# Piano and Orchestra



## Damian (Feb 3, 2013)

Hi, I'm new in the forum. I am a former amateur pianist and now I'm only a listener. I love piano and I'm constantly discovering new pieces to add to my collection as a hobby.

The question is that I'm looking for piano and orchestra arrangements (NOT piano concertos) such as Chopin's Grande Polonaise or Camille Saint-Säenz Wedding Cake or the Africa Fantaisie.

Do you know any other great pieces?


----------



## joen_cph (Jan 17, 2010)

A few more nice ones; I guess you know some of them:

*Weber*: Konzertstuck 



*Liszt*: Totentanz 



 ; Malediction 



*Arensky*: Ryabinin-Fantasia 



*Anton Rubinstein*: Konzertstuck 



*Franck*: Les Djinns 



*Debussy*: Fantaisie 



*Faure*: Ballade; Fantaisie 



, 



*Falla*: Nights in the Gardens of Spain 



*Poulenc*: Aubade 



*Stravinsky*: Capriccio ; Movements
*Frank Martin*: Ballade 



*Bax*: Symphonic Variations; Winter Legends 



*Foulds*: Dynamic Triptych 



*Frank Bridge*: Phantasm 



*Britten*: Diversions


----------



## joen_cph (Jan 17, 2010)

Some off-the-beaten-track stuff:

*Cilensek*: Konzertstuck 



*Chaun*: Ghiribizzo 



*Shostakovich*: Scherzo f. Piano & Orchestra op.3 



*Bloch*: Scherzo 



*Chaminade*: Konzertstuck 



*Busoni*: Indian Phantasy


----------



## moody (Nov 5, 2011)

CHOPIN Variations On "La Ci Darem" from "Don Giovanni".
" Grand Fantasy On Polsh Airs.
" Concert Rondo, "Krakowiak".
LISZT "Malediction" For Piano and Orch
" Hungarian Fantasy For Piano and Orch.
BEETHOVEN Choral Fantasy For Piano ,Chorus and Orch.
MOZART Rondos k382 and k386.
GOTTSCHALK Tarantelle For Piano and Orch.
" " The Union" Paraphrase On National Airs.
LIAPUNOV Rhapsody On Themes From the Ukraine for Piano and orch.
R.STRAUSS Burleske for Piano and Orch.
SZYMANOWSKI Symphonie Concertante for Piano With Orch.
LISZT Concerted Arrangement Of Weber's Polonaise Brillante in E Major "L'Hilarite".

Aim :: Write the next part of the forum thread about pieces for piano and orchestra, picking up after its last line.

Dataset records ::
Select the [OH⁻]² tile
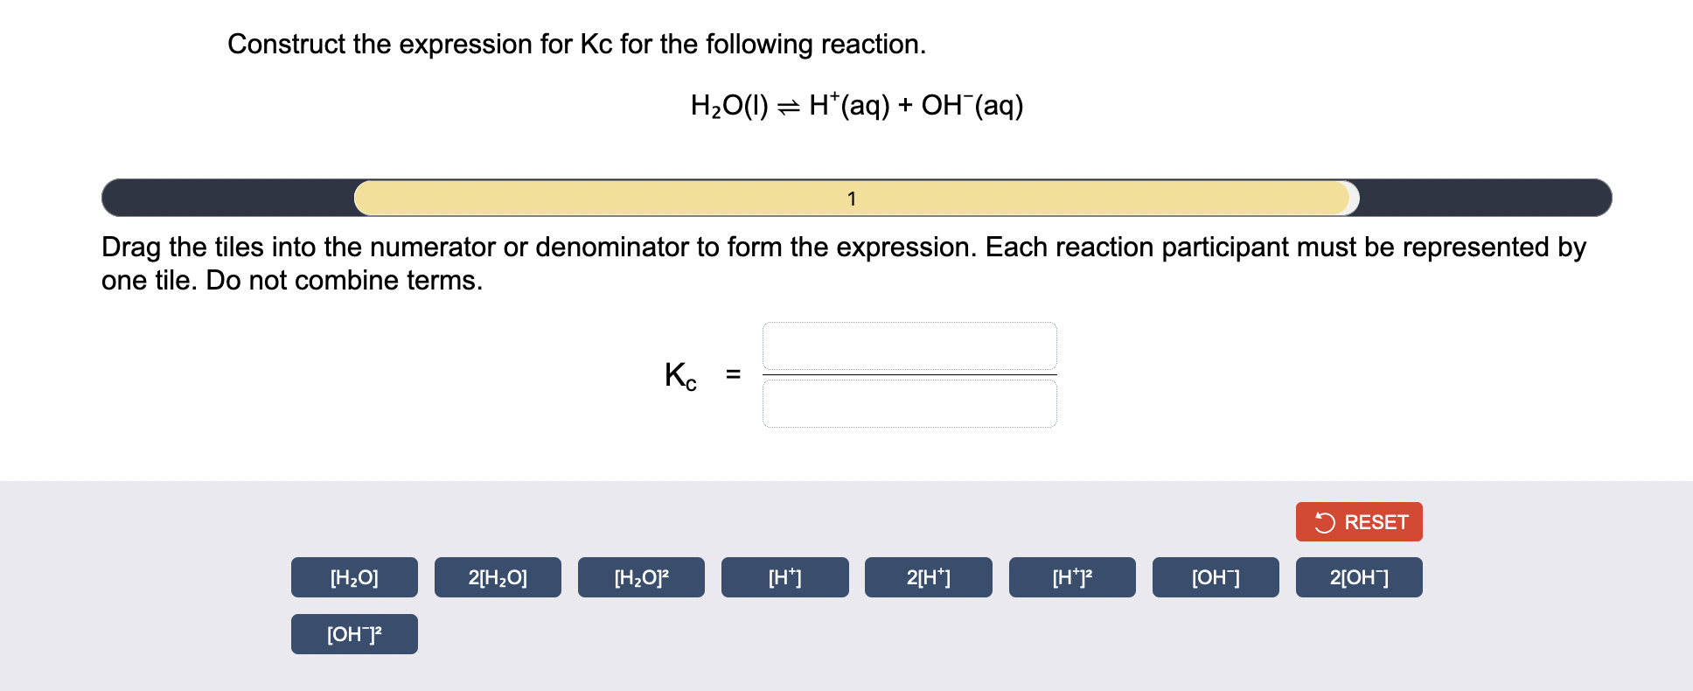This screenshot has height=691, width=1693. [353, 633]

---

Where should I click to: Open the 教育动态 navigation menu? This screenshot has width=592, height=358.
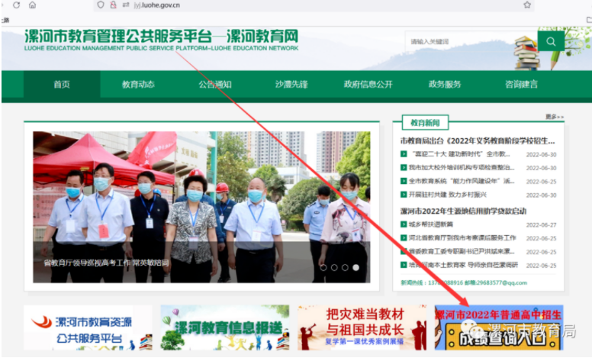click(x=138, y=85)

Answer below ::
----------



## DrKilroy (Sep 29, 2012)

I love the Saint-Saens examples you mentioned!  

Gershwin's Rhapsody in Blue, Second Rhapsody, Variations on 'I Got Rhythm'. 
Many Olivier Messiaen's works contain concertante piano parts, eg. Turangalila-Symphonie, Oiseaux exotiques, Des canyons aux etoiles...

Best regards, Dr


----------



## DavidA (Dec 14, 2012)

Try Liszt Hungarian Fantasia and the Totantanz
Rachmaninov Rhapsody on the theme of Paganini.
Franck Symphonic Variations


----------



## Damian (Feb 3, 2013)

joen_cph said:


> A few more nice ones; I guess you know some of them:
> 
> *Weber*: Konzertstuck
> 
> ...


Thank you. There's many gems here!


----------



## Damian (Feb 3, 2013)

moody said:


> CHOPIN Variations On "La Ci Darem" from "Don Giovanni".
> " Grand Fantasy On Polsh Airs.
> " Concert Rondo, "Krakowiak".
> LISZT "Malediction" For Piano and Orch
> ...


Thank you a lot! The Mozart Rondos are great!


----------



## Damian (Feb 3, 2013)

DrKilroy said:


> I love the Saint-Saens examples you mentioned!
> 
> Gershwin's Rhapsody in Blue, Second Rhapsody, Variations on 'I Got Rhythm'.
> Many Olivier Messiaen's works contain concertante piano parts, eg. Turangalila-Symphonie, Oiseaux exotiques, Des canyons aux etoiles...
> ...


Wow! I didn't know about the second rhapsody and this variations of I got rhythm. Nice thanks!


----------



## Damian (Feb 3, 2013)

DavidA said:


> Try Liszt Hungarian Fantasia and the Totantanz
> Rachmaninov Rhapsody on the theme of Paganini.
> Franck Symphonic Variations


That Rhapsody is a classic! Thank you for reminding me of that.


----------



## DrKilroy (Sep 29, 2012)

Damian said:


> Wow! I didn't know about the second rhapsody and this variations of I got rhythm. Nice thanks!


Messiaen might be to advanced modernism for you at the moment.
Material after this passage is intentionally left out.